ABOUT THIS EXERCISE:
A single figure is expected: how many lines of the data that follows contain the word "computer".

Dataset entries:
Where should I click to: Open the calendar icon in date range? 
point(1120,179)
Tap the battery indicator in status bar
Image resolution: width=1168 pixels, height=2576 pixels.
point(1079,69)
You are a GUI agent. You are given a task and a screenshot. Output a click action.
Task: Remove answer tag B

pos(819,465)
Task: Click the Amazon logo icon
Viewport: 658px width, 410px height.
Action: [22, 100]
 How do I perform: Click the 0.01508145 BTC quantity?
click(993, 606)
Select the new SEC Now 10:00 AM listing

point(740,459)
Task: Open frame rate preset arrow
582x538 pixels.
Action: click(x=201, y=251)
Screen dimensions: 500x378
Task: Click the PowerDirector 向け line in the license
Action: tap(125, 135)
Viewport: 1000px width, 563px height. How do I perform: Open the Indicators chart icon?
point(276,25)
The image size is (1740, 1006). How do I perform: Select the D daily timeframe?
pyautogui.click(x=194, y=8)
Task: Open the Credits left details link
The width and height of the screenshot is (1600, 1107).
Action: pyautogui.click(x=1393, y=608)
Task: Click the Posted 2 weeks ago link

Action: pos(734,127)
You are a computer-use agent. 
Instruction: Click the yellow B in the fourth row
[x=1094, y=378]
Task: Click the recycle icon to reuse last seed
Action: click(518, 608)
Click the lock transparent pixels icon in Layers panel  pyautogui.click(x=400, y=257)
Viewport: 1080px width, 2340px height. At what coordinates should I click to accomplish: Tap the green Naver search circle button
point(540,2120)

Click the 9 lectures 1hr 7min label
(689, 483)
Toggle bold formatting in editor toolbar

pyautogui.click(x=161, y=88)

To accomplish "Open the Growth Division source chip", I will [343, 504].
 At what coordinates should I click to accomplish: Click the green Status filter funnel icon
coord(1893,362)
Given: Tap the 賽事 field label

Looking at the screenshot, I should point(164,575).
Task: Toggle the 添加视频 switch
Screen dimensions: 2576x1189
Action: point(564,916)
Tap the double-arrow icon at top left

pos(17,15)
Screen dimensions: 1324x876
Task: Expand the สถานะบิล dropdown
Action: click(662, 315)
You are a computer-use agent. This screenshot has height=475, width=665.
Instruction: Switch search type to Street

RESPONSE TO THE TASK:
2